(Collected data)
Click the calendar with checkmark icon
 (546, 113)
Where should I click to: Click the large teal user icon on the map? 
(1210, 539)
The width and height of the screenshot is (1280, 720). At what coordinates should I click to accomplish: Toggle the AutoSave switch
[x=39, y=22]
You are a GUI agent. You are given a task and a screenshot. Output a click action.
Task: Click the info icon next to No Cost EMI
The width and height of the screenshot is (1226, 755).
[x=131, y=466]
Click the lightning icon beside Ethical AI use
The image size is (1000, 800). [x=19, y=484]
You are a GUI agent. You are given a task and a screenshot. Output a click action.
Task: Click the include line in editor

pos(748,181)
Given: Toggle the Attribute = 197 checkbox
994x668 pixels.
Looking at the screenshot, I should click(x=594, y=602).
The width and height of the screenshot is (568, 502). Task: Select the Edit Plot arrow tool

ACTIVITY:
Print each line, exactly as written, from the one that contains "Task: Click the info icon next to No Cost EMI" to the end of the data above, with both end lines included and nothing else.

SOLUTION TO THE PROBLEM:
Task: Click the info icon next to No Cost EMI
The width and height of the screenshot is (1226, 755).
[x=131, y=466]
Click the lightning icon beside Ethical AI use
The image size is (1000, 800). [x=19, y=484]
You are a GUI agent. You are given a task and a screenshot. Output a click action.
Task: Click the include line in editor

pos(748,181)
Given: Toggle the Attribute = 197 checkbox
994x668 pixels.
Looking at the screenshot, I should click(x=594, y=602).
The width and height of the screenshot is (568, 502). Task: Select the Edit Plot arrow tool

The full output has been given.